Sermaye yatırımı: Kapsamlı ekonomik analiz, teknoloji değerlendirme sürecinde önemli bir rol oynamalıdır. Bu sabit ve batık maliyetlerin, eskime maliyetinin, bakım gereksinimlerinin, tekrar eden maliyetlerin, kurulum maliyetinin, alan gereksinimi maliyetinin, sermaye ikamesi potansiyellerinin, yatırım getirisinin, vergi etkilerinin, sermaye maliyetinin ve diğer eşzamanlı projelerin bir değerlendirmesini kapsayabilir.
Beceri ve kaynak gereksinimleri: Sanayileşmenin teknoloji öncesi ve teknoloji sonrası aşamalarında kaynakların (insan gücü ve ekipman) kullanımı değerlendirilmelidir. Bu, malzeme girdi/çıktı akışlarına, ekipmanın yüksek değerine karşı verimlilik artışına, teknoloji için gerekli girdilere, teknolojinin beklenen çıktısına ve teknik ve teknik olmayan personelin kullanımına dayalı olabilir.
Riske maruz kalma: Belirsizlik, teknoloji benimseme çabalarında bir gerçektir. İlk yatırım, yatırımın geri dönüşü, geri ödeme süresi, halkın tepkileri, çevresel etki ve teknolojinin oynaklığı için belirsizliğin değerlendirilmesi gerekecektir.

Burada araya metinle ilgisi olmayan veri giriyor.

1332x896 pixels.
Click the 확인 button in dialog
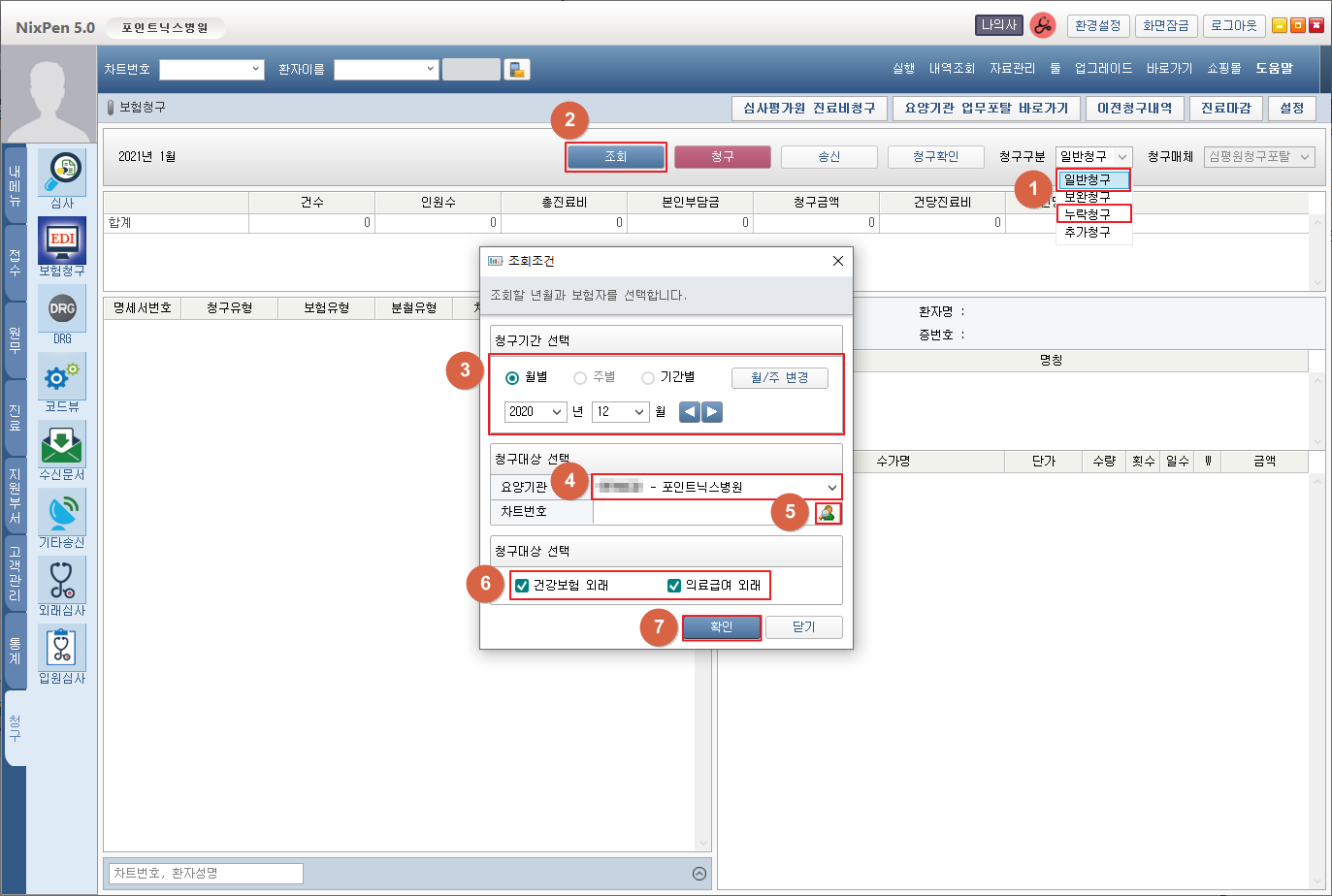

Ulusal sürdürülebilirlik iyileştirmesi: Teknolojinin ulusal sürdürülebilirlik hedeflerine nasıl katkıda bulunabileceğine dair bir analiz, endüstri çıktısı, üretim süreçlerinin verimliliği hammadde kullanımı, ekipman bakımı, devamsızlık, öğrenme oranı ve tasarımdan üretime kadar üretim döngüsü incelenerek doğrulanabilir
Buraya kadar sürdürülebilirlik konusunun eğitimle olan ilişkisini açıklamış bulunuyoruz. Ancak, sürdürülebilirliği veya sürdürülebilir kalkınmayı kurumsal bir strateji olarak ciddiye almak, er ya da geç tüm şirketlerin stratejik planlaması için uygun olacaktır.